**Provided text**.
☆ ☆ ☆ ☆ ☆ ☆ ☆

Great American Insurance Company v. Bank of Bellevue

Decision Date27 September 1966
Docket NumberNo. 18226.,18226.
Citation366 F.2d 289
PartiesGREAT AMERICAN INSURANCE COMPANY, a Corporation, Appellant, v. BANK OF BELLEVUE and American Home Assurance Company, Appellees.
CourtU.S. Court of Appeals — Eighth Circuit

COPYRIGHT MATERIAL OMITTED

Benjamin M. Wall, of Haney, Walsh & Wall, Omaha, Neb., for appellant.

L. R. Brodkey, Omaha, Neb., for appellee Bank of Bellevue. Charles S. Reed, Omaha, Neb., with him on the brief.

Before VAN OOSTERHOUT, BLACKMUN and GIBSON, Circuit Judges.

GIBSON, Circuit Judge.

This is an appeal from the judgment of the United States District Court for the District of Nebraska, rendered in an interpleader action commenced by plaintiff, Great American Insurance Company, a corporation of New York, against numerous defendants of diverse citizenship, pursuant to 28 U.S.C. § 1335.1

Plaintiff (appellant herein), Great American Insurance Company, issued and was surety on a used car dealer's bond required by Nebraska law to cover the 1962 business activities of one Harry Layne, d/b/a Layne Motor Company of Bellevue, Nebraska. This bond, which is the subject matter of this interpleader action, had a face penalty of $10,000 and was effective from January 1, 1962 through December 31, 1962. In addition to this bond it appears that plaintiff was surety on at least one other bond which was issued to cover the business activities of Layne for the year 1961. This second bond, however, was not mentioned in the interpleader complaint nor in any of plaintiff's supporting papers.

☆ ☆ ☆ ☆ ☆ ☆ ☆

**Dataset content**.

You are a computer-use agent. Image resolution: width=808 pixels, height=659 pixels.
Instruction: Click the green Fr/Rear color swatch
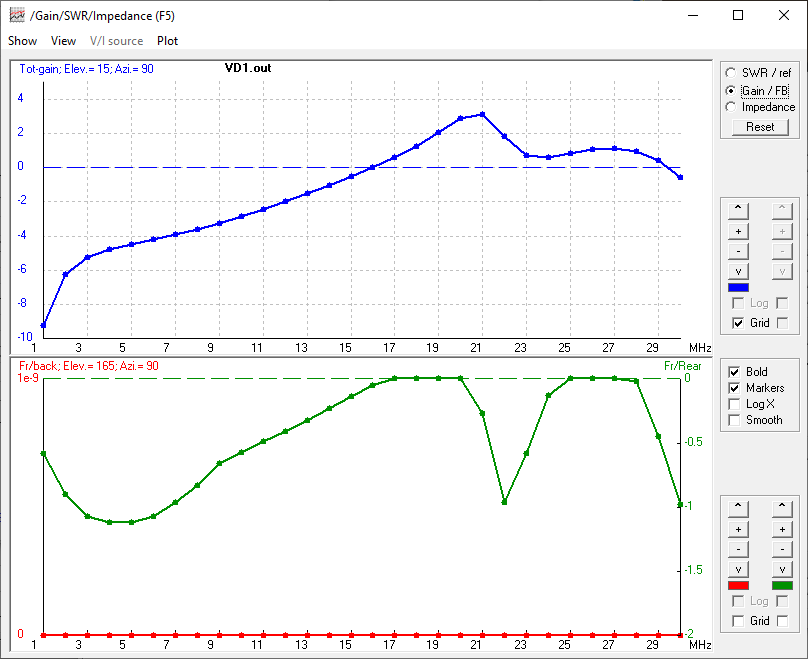pyautogui.click(x=782, y=585)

☆ ☆ ☆ ☆ ☆ ☆ ☆

**What you will do**.
(1) Translate this sentence from the opinion into Spanish: "This bond, which is the subject matter of this interpleader action, had a face penalty of $10,000 and was effective from January 1, 1962 through December 31, 1962."
(2) Rename "Omaha" to "Lincoln" in the opinion and write out the passage from "Citation366 F.2d 289" to "GIBSON, Circuit Judges." with that change.
The lines have no role in this exercise.

**Results of the tasks**.
(1) Esta fianza, que es el objeto de esta acción de interpleader, tenía un importe nominal de $10,000 y estuvo vigente desde el 1 de enero de 1962 hasta el 31 de diciembre de 1962.

(2)
Citation366 F.2d 289
PartiesGREAT AMERICAN INSURANCE COMPANY, a Corporation, Appellant, v. BANK OF BELLEVUE and American Home Assurance Company, Appellees.
CourtU.S. Court of Appeals — Eighth Circuit

COPYRIGHT MATERIAL OMITTED

Benjamin M. Wall, of Haney, Walsh & Wall, Lincoln, Neb., for appellant.

L. R. Brodkey, Lincoln, Neb., for appellee Bank of Bellevue. Charles S. Reed, Lincoln, Neb., with him on the brief.

Before VAN OOSTERHOUT, BLACKMUN and GIBSON, Circuit Judges.